Abstract

In our introduction to the special issue we attempt to reflect on the plurality and development of critical argumentation in tourism analysis. First, we adopt a "genealogical" approach to the parallel birth of critical thinking in early 20th century European social sciences and critical–institutional elaboration of the "tourist" and "tourism" as contemporary phenomena. These interlaced histories of social thought are examined as "attitudes" towards the grand project of modernity, and divided into "soft" and contemplative, and "hard" or activist. We argue that these scholarly attitudes-as-projects organized groups of tourism theorists, passionate for the discussion of similar problems. The same groups would subsequently develop variations of criticality into more coherent "paradigms." In more recent decades these protoparadigms came to interrogate the basic tenets of business ethics, as well as the moral core of activities such as tourism and hospitality in more fulsome paradigmatic registers and vocabularies. From there, we proceed to present the organizational rationale of our eclectic collection of contributions to this special issue. Organized under the principles and axioms of Keith Hollinhead's "worldmaking," and the development of critical tourism paradigms, the articles discuss four themes: (a) postcoloniality and tourism, (b) biopolitics and tourism, (c) media representations, social identities, and tourism, and (d) cultural industries and tourism.

Data provided>
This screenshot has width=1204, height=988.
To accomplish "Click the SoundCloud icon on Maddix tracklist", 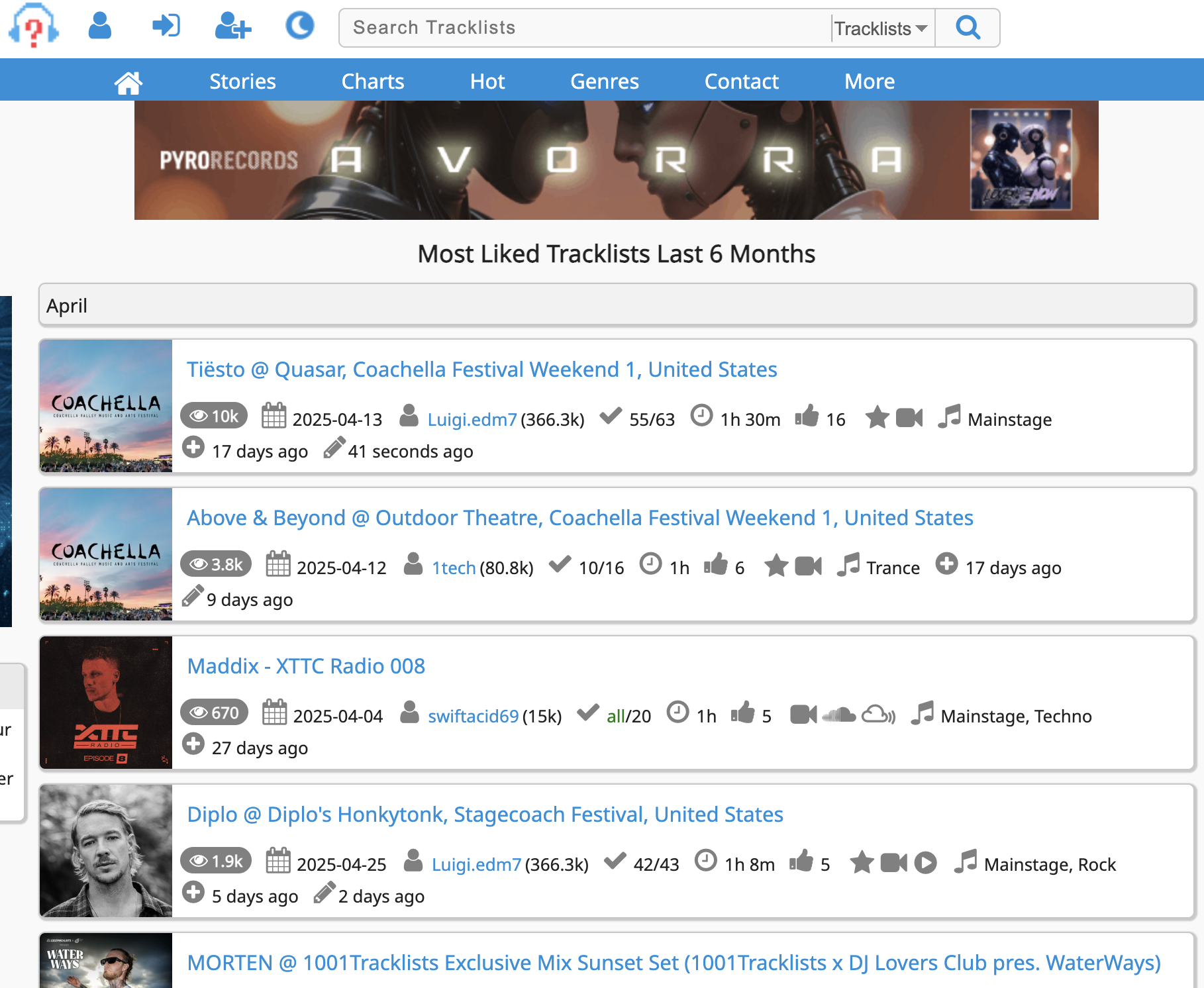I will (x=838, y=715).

Your task> List the four themes that the articles in the special issue discuss, according to the abstract. None of the lines are needed for this work.

Exercise answer>
- Postcoloniality and tourism
- Biopolitics and tourism
- Media representations, social identities, and tourism
- Cultural industries and tourism